Prince of Sorrows Review

Prince of Sorrows by D.K Marley, author of Blood and Ink, provides a unique perspective in this adaptation of Hamlet. Marley took on quite the challenge when she chose to adapt such a well-know play. There will hardly be a reader who doesn’t already know the story. She faced that challenge head-on and did a marvelous job. The details provided for the sake of historical accuracy and those provided for character development felt natural to the story. It is often easy in adaptation to create new details that take the reader out of the story for a moment. Unnecessary new details make the reader question the decision rather than enjoy the story. I never had a moment like this as I read Prince of Sorrows.

The setting is, of course, Denmark in the ninth century with some names changed for the sake of authenticity. It is immediately clear to anyone who decides to read this historical fiction that Marley puts a significant amount of work into researching her settings.
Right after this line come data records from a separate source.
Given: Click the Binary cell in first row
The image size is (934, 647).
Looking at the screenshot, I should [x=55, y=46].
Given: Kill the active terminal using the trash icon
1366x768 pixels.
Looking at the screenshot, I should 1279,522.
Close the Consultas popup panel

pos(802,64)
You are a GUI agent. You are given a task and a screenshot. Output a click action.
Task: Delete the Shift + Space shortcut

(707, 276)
The reader is immediately thrown into a time and place they would otherwise not have known and feel comfortable exploring this world. Not only was the historical detail provided compelling, it also felt organic to the original play, which is critical when adapting a well-known piece.
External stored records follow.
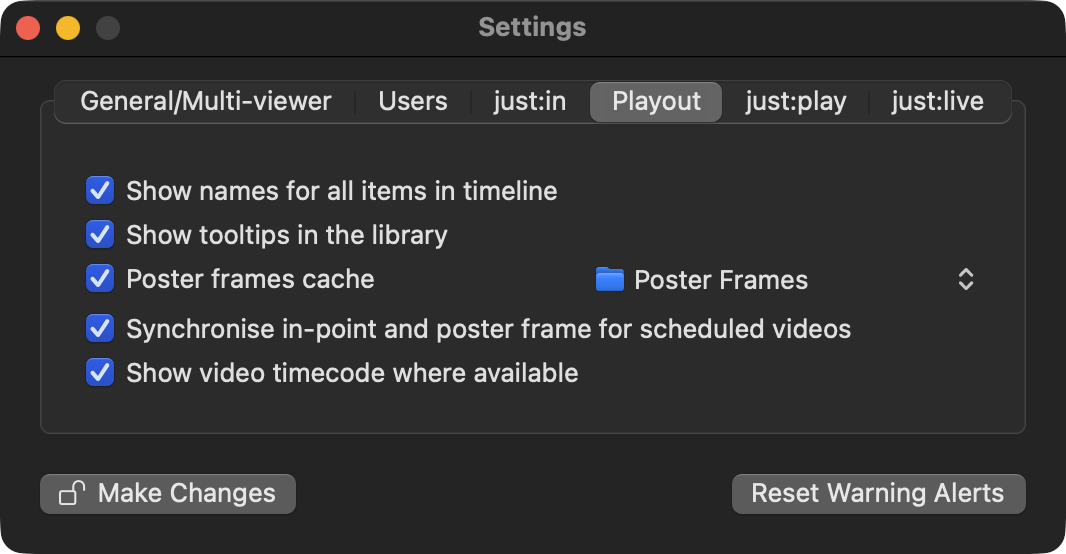Turn off Show video timecode where available

pyautogui.click(x=100, y=372)
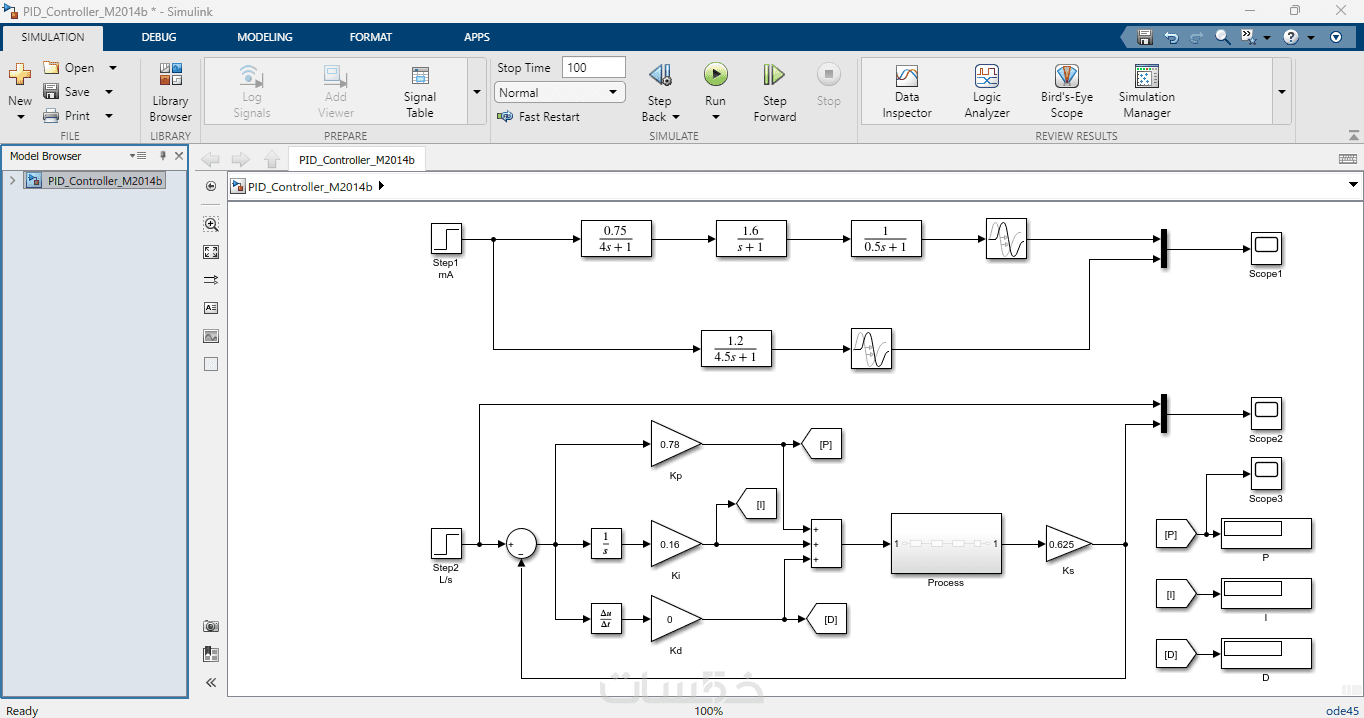Click the Step Forward button
1364x718 pixels.
pyautogui.click(x=774, y=93)
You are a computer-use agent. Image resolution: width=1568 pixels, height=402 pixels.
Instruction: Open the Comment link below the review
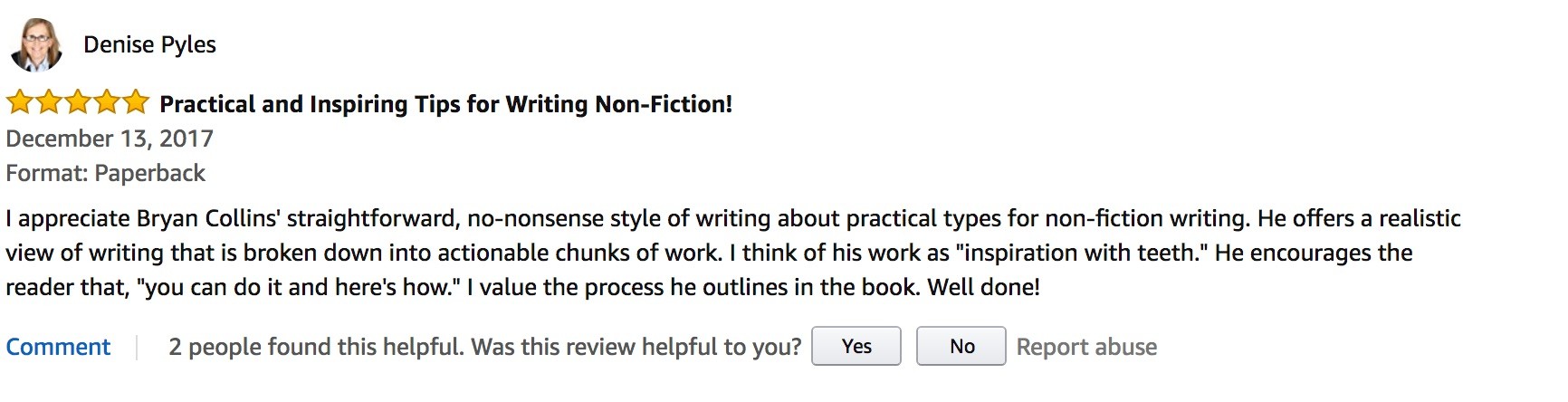58,347
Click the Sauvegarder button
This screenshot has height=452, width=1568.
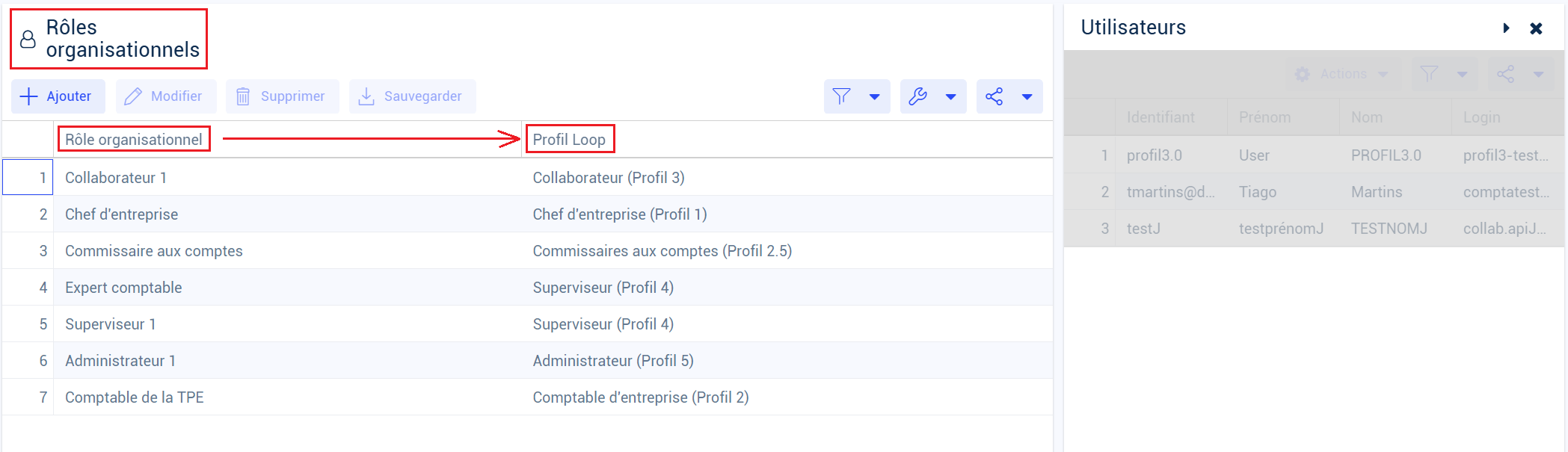pyautogui.click(x=412, y=96)
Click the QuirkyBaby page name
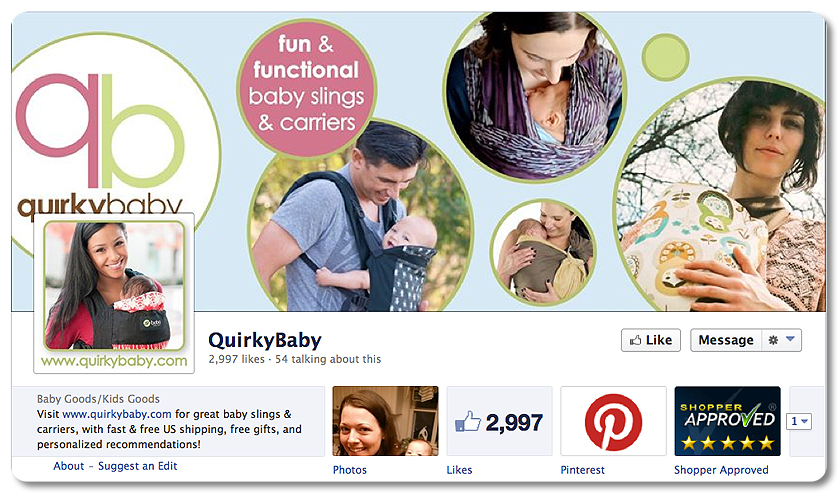Screen dimensions: 838x494 tap(265, 340)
The story is primarily told from the point of view of Amleth (Hamlet) giving the reader even more insight into the mind of the Danish Prince. In the play, he doesn’t really hide his feelings much, but we don’t quite know how all of the wheels are turning. In Prince of Sorrows, we do. We get to see Amleth’s descent into paranoia as is plans unfold. One of the most compelling aspects was how this insight caused us to question Amleth’s reliability as a narrator. This is called into question because we, the reader, know more than Amleth does. We get glimpses into the minds and hearts of other characters, such as his mother and uncle. By gaining these brief insights, tension is able to build in the reader’s mind even though they likely know how the story will end.

In the world of Shakespeare adaptation, this deserves a place among the best of them. Marley created a world that was organic to the original plot, while providing new details that kept tension high. Even those more familiar with Hamlet than most will find something new to enjoy in this adaptation. It is difficult to make a well-known story feel new and interesting, but Marley did this with flying colors. I encourage anyone with an interest in Shakespeare and historical fiction to give this new book a try.